Desferrioxamine mesylate encapsulated novel chitosan based polymeric nanocomposites: insights into drug interaction, biocompatibility, cytotoxicity, cell permeability, antioxidant and controlled release properties

Abstract

Desferrioxamine (DFO) is a clinically established iron chelator used to manage iron overload in transfusion-dependent thalassemia patients. Despite its efficacy, DFO's poor cellular permeability and burst release profile limit its application to subcutaneous administration, precluding its use as an oral formulation. To address these limitations, DFO was encapsulated in a nanocomposite matrix composed of chitosan (CTS), polyethylene oxide (PEO), ethyl cellulose (EC), and tripolyphosphate (TPP). The resulting nanocomposites were comprehensively characterized using scanning electron microscopy (SEM), X-ray photoelectron spectroscopy (XPS), particle size analysis (PSA), and Fourier-transform infrared spectroscopy (FT-IR).
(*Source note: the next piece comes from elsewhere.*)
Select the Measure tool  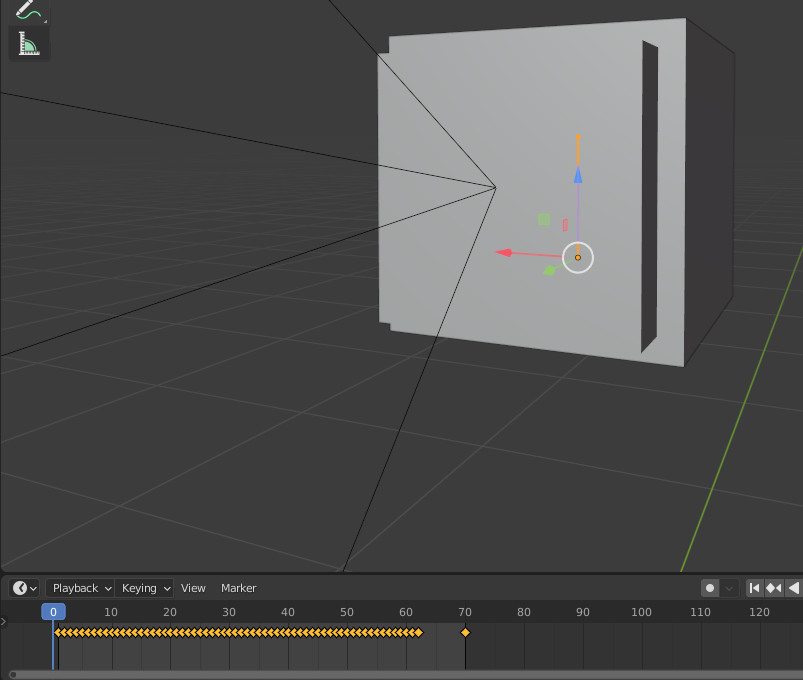point(29,44)
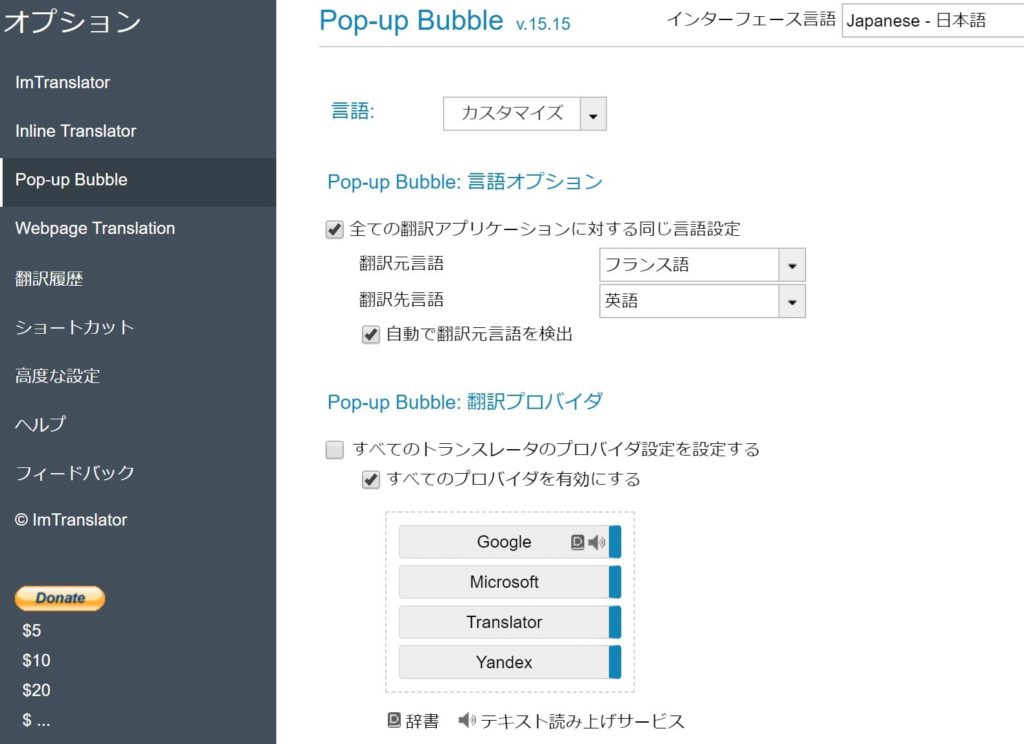Open the カスタマイズ language dropdown
Screen dimensions: 1024x744
(x=524, y=113)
The in vitro evaluation assessed drug release behavior at physiological pH, intestinal pH, and cellular uptake in HeLa cell lines. Among the tested formulations, DFO_PEO_EC_CTS_TPP_1 exhibited the highest drug loading capacity (285.56 ± 0.04 mg g⁻¹), entrapment efficiency (85.67 ± 13.35%), and antioxidant activity. Drug release kinetics were best described by the Peppas–Sahlin model (R² = 0.9999), indicating a Case II relaxation-controlled mechanism, supporting a sustained release profile. Blood compatibility was confirmed through Wilks' Lambda test, comparing coagulation parameters (APTT, PT) and complement levels (C3) between control and treated samples, including Fe(III)-DFO_PEO_EC_CTS_TPP_1 at 0.5 mg mL⁻¹ and 37 °C. No statistically significant differences were observed (e.g., PT, p = 0.052), confirming the hemocompatibility of the formulation. The MTT cytotoxicity assay for the optimal formulation yielded an IC₅₀ value of 29.9 ± 5 μM, indicating acceptable cytocompatibility. Furthermore, the formulation demonstrated enhanced DFO permeability across cell membranes and sustained drug release over time. In conclusion, encapsulation of DFO within the PEO_EC_CTS_TPP nanocomposite matrix presents a promising strategy to overcome the limitations of native DFO, offering improved cell permeability, biocompatibility, and controlled release, potentially advancing it toward more effective therapeutic applications.